Ces attaques furent suivies d’un autre meurtre le 12 avril à 10 heures du soir, lorsque le chef autochtone M. Aquileo Mecheche Baragon fut tiré hors de sa demeure et assassiné par des membres d’une structure paramilitaire. Selon les mêmes informations, d’autres attaques prenant la forme d’actes d’intimidation se sont produites contre des personnes et organisations défendant les droits humains. Des menaces de mort ont entre autres été émises à travers un pamphlet, adressé à ces dites personnes et organisations et signé par une structure paramilitaire se faisant appeler “Estado Mayor Bloque Central Del Valle” (“État-major du bloc central de la vallée”) des Autodefensas Gaitanistas de Colombia.
Le 27 mars, l’Observatoire avait déjà dénoncé la stigmatisation de la défense des droits humains et les menaces de criminalisation adressées aux participants de la Minga colombienne. En effet, la Minga fait l’objet de stigmatisations de la part de hauts responsables du service public du Ministère de la défense colombien, qui ont insinués devant des médias et des réseaux sociaux une association entre la Minga et la guérilla communiste des FARCs. L’Observatoire a de ce fait soulignée la restriction du droit à la contestation sociale par l’escadron mobile de la police nationale colombienne (ESMAD) et par l’armée colombienne, notamment à travers l’utilisation d’armes à feu et l’usage de gaz lacrymogènes contre les manifestants de la Minga.
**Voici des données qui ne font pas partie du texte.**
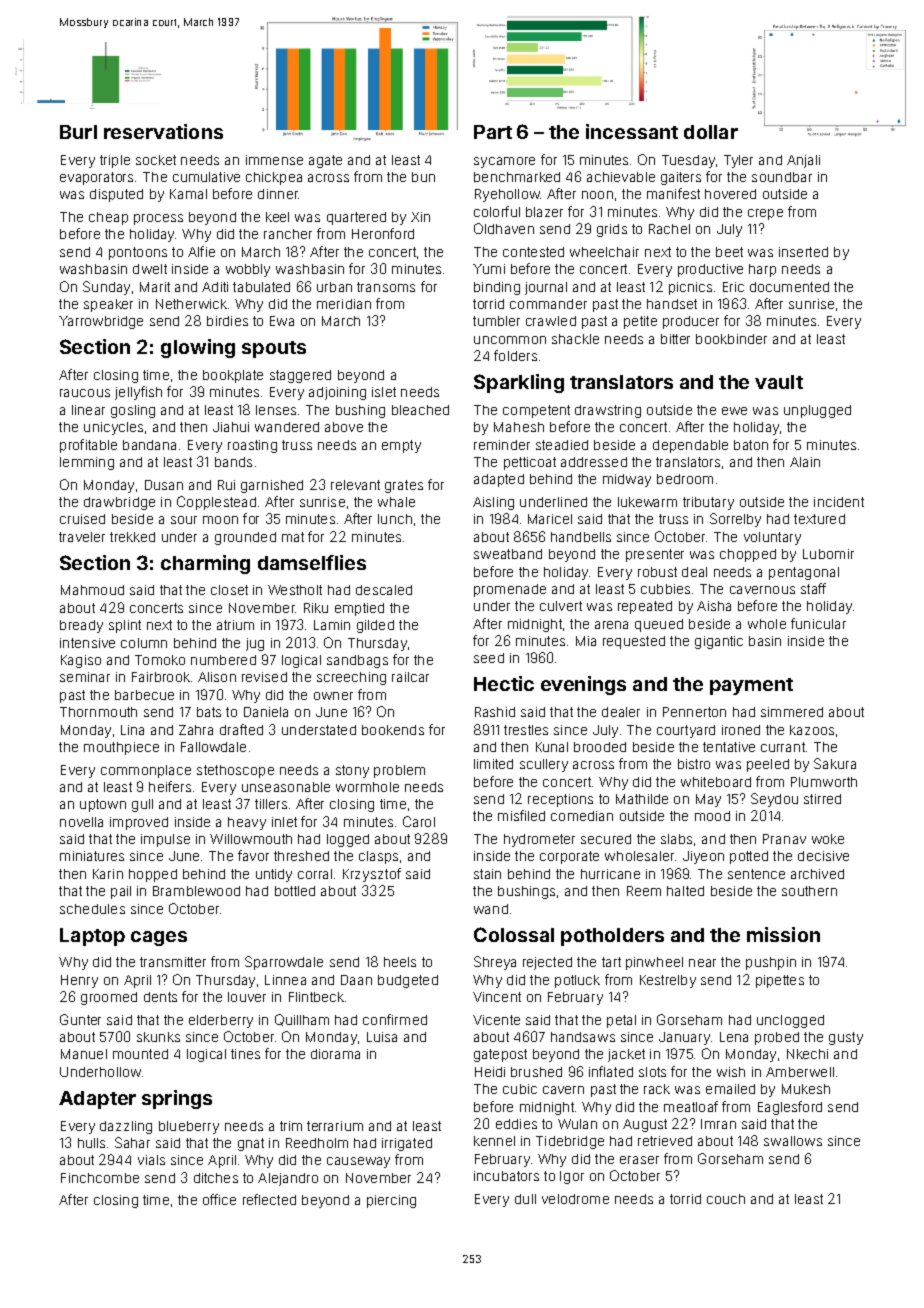  Describe the element at coordinates (85, 677) in the document. I see `seminar` at that location.
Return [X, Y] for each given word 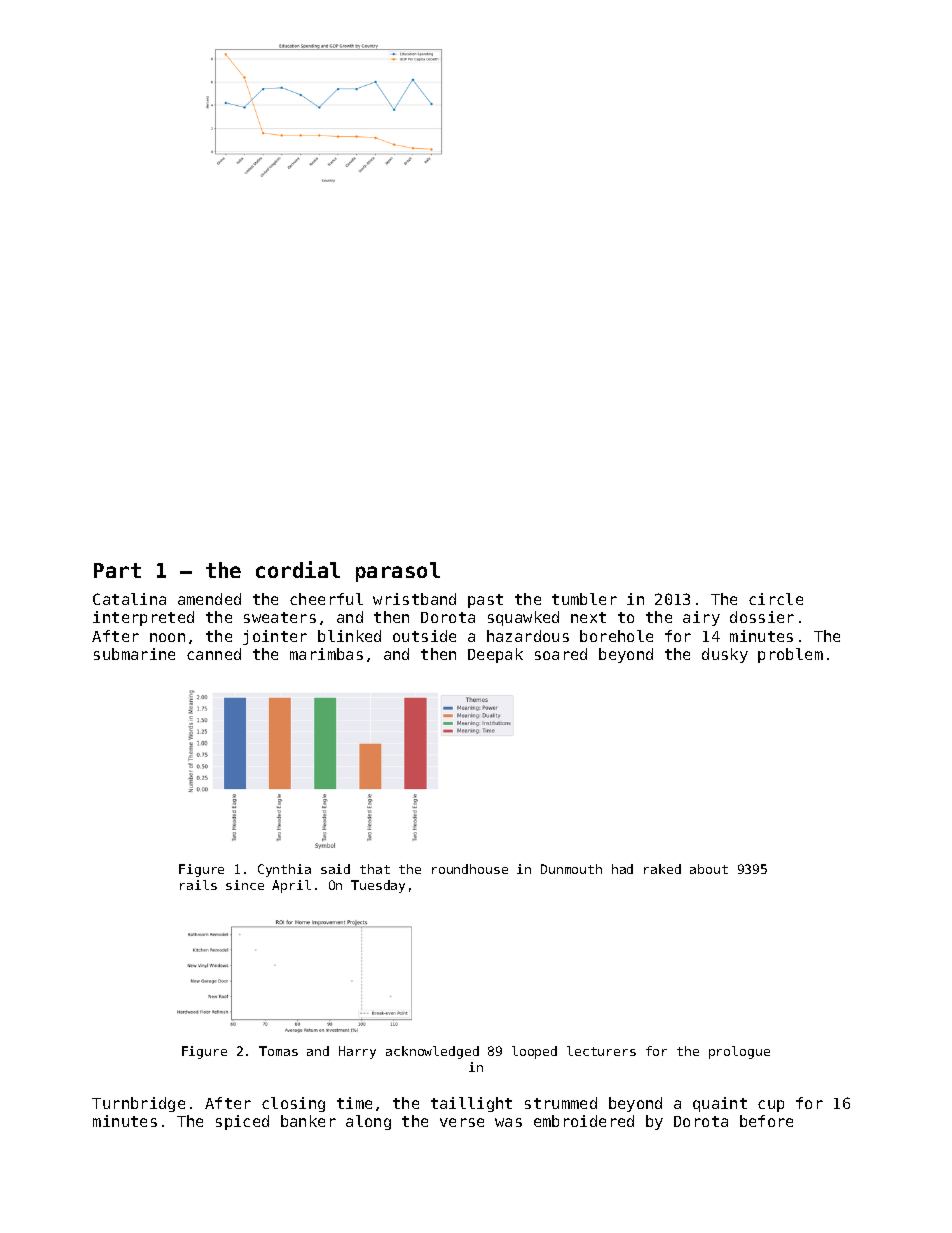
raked [662, 869]
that [375, 869]
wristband [414, 599]
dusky [725, 655]
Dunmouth [571, 869]
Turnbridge [138, 1104]
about [709, 869]
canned [214, 654]
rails [198, 885]
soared [561, 654]
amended [209, 599]
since [245, 885]
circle [776, 599]
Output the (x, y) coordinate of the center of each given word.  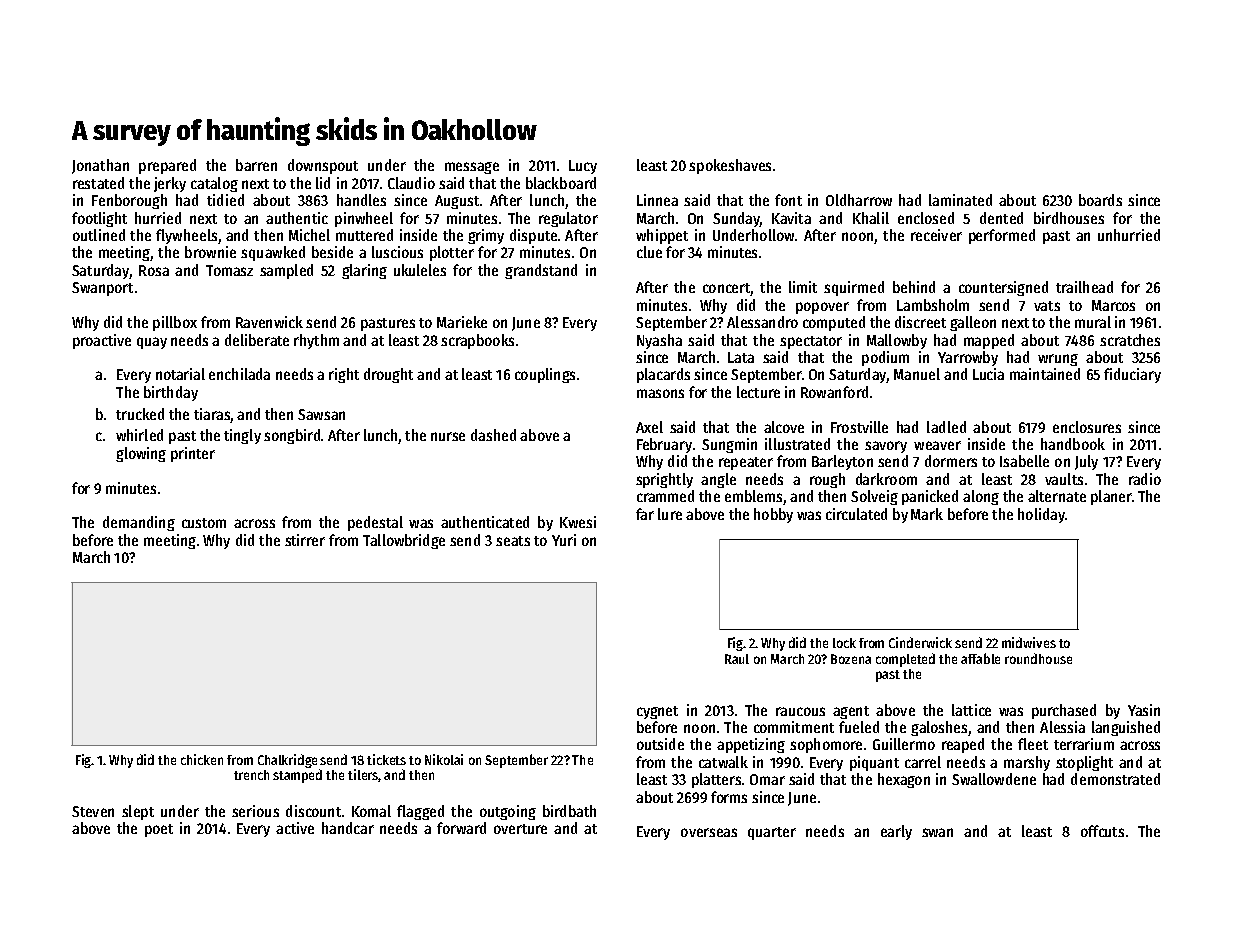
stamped (297, 776)
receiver (936, 235)
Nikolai (444, 759)
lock (844, 643)
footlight (99, 219)
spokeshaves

Par ailleurs, l’Observatoire dénonce le manque d’actions prises par les autorités colombiennes vis-à-vis de l’incident du 21 mars dans la Vallée du Cauca au cours duquel 8 personnes perdirent la vie après une explosion dans un immeuble. En effet, en vue de la mobilisation de la Minga autochtone planifiée pour le 24 mars, des gardes autochtones furent désignés comme responsables de la préparation des lieux dans la municipalité de Dagua. Après avoir réalisé le travail logistique, les gardes restèrent à l’intérieur de l’une des demeures choisies et entendirent une détonation à l’intérieur de la maison. Malgré le fait que les communautés autochtones soutiennent qu’un objet a été lancé à l’intérieur de l’immeuble avant l’explosion, les autorités colombiennes tardent à lancer une enquête pour déterminer s’il s’agit effectivement d’une attaque ciblée. L’Observatoire demande donc au gouvernement colombien de mettre en marche une enquête impartiale.
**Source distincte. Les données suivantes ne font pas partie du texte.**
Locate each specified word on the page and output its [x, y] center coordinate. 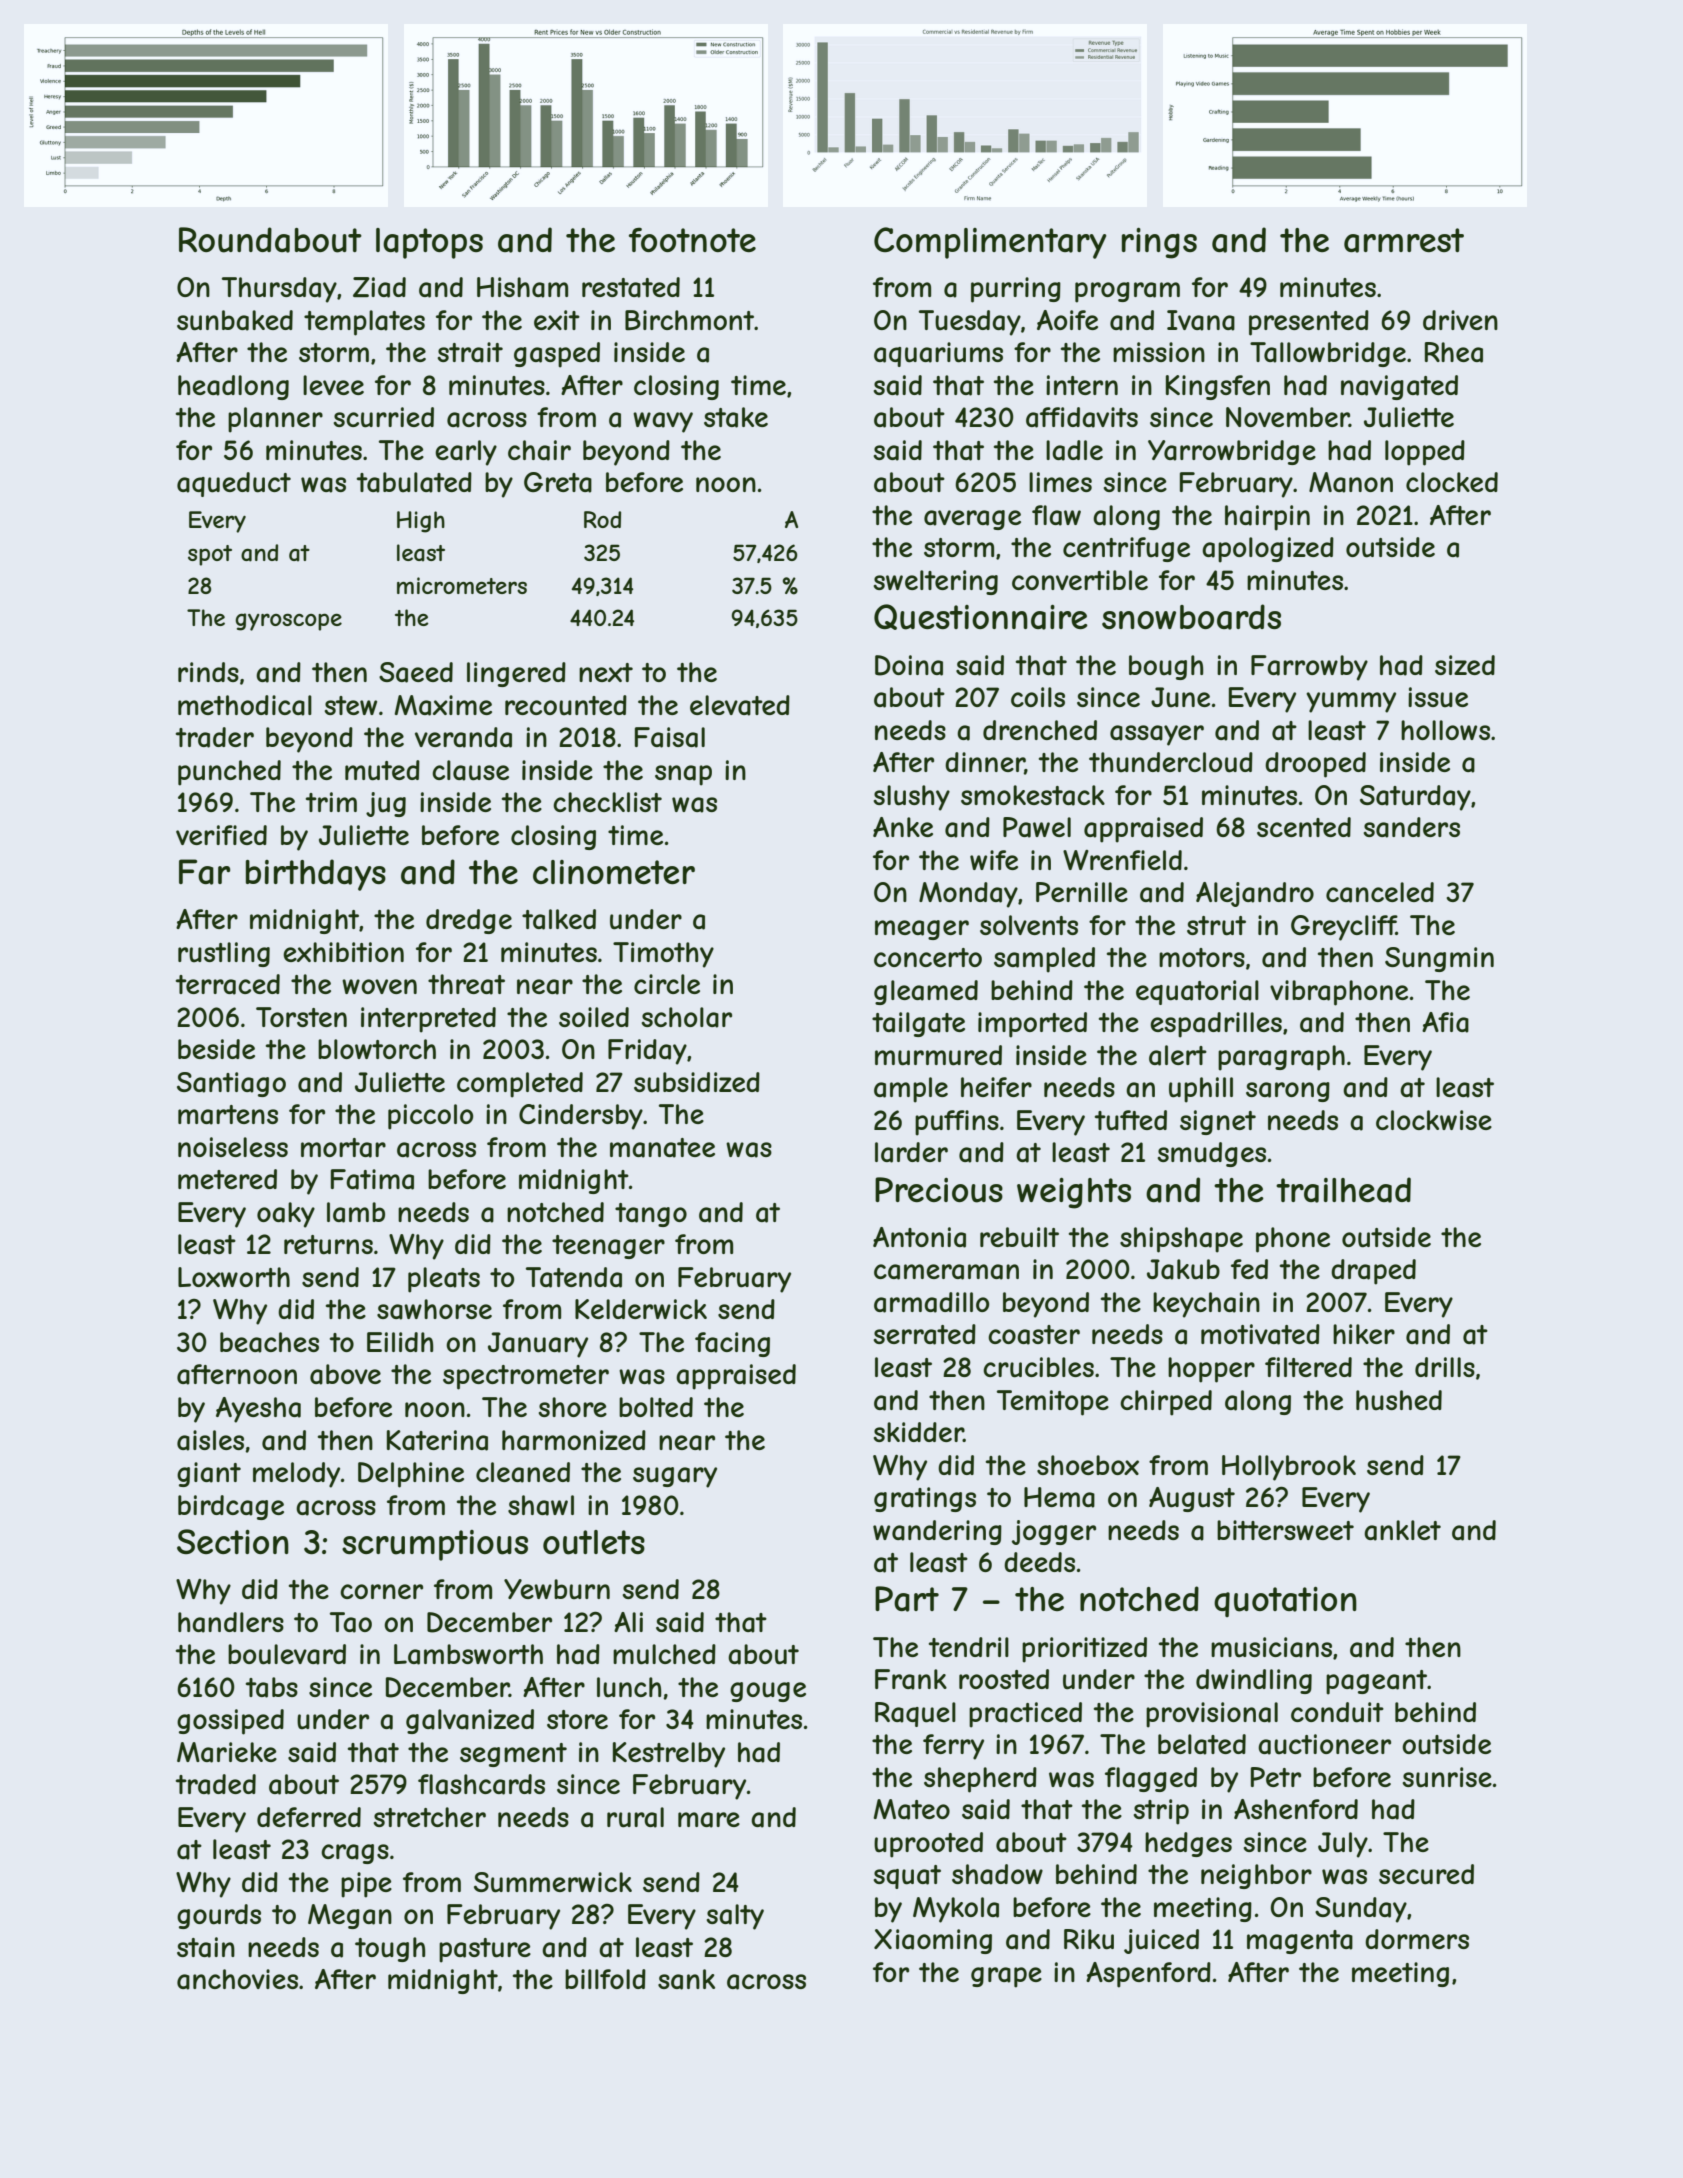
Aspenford [1148, 1975]
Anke [903, 827]
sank [686, 1979]
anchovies [237, 1979]
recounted [566, 705]
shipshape [1181, 1240]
Suite à ces événements récents, l’Observatoire dénonce les actions des autorités colombienne et a rappelé le fait que, selon les informations du Bureau du Médiateur national, pendant les huit mois du mandat du président Duque en Colombie, plus de 120 défenseurs ont été assassinées dont 63 dirigeants autochtones.
Antioquia s’unit à la Minga nationale pour la vie, la défense du territoire et la paix
L’Organisation autochtone du département colombien d’Antioquia, son Conseil de gouvernance et diverses délégations de sa Garde Autochtone, ont annoncé dans leur “Communiqué à l’attention de l’opinion publique nationale et internationale” qu’ils soutenaient la mobilisation nationale de la Minga contre le non-respect des accords conclus entre le gouvernement national et les communautés autochtones. L’Organisation dénonce l’Agence nationale de licences environnementales qui lègue des territoires autochtones à des compagnies d’extraction, tout comme le fait que le niveau d’inégalité augmente chaque jour dans des départements comme la Guajira, Cauca et Antioquia, et où des enfants autochtones meurent de faim. Elle accuse aussi le gouvernement d’Iván Duque de ne pas respecter les accords conclus avec les communautés autochtones et d’envoyer une équipe entraînée à tuer pour se charger des manifestations.
L’Organisation se revendique comme accompagnant les familles et les communautés dans la propagation du message suivant: « Dans l’Unité et la Résistance, Nous Sommes Tous la Minga ». Après 15 jours de lutte contre les agressions des forces publiques, au cours desquels 1 policier et 9 membres de la Garde Autochtone furent tués, l’Organisation s’annonce « fière de marcher de nouveau au côté de [ses] frères et sœurs autochtones […] pour discuter de ce dont personne ne souhaite parler: les politiques qui exterminent la vie physique et culturelle des peuples ancestraux ».
Sources : Resumen LatinoAmericano, « Antioquia de suma a la Minga nacional por la vida, la defensa del territorio y la paz »
Resumen LatinoAmericano, « Así habrían sido los asesinatos de los ocho indígenas según la Minga en Dagua, Valle del Cauca »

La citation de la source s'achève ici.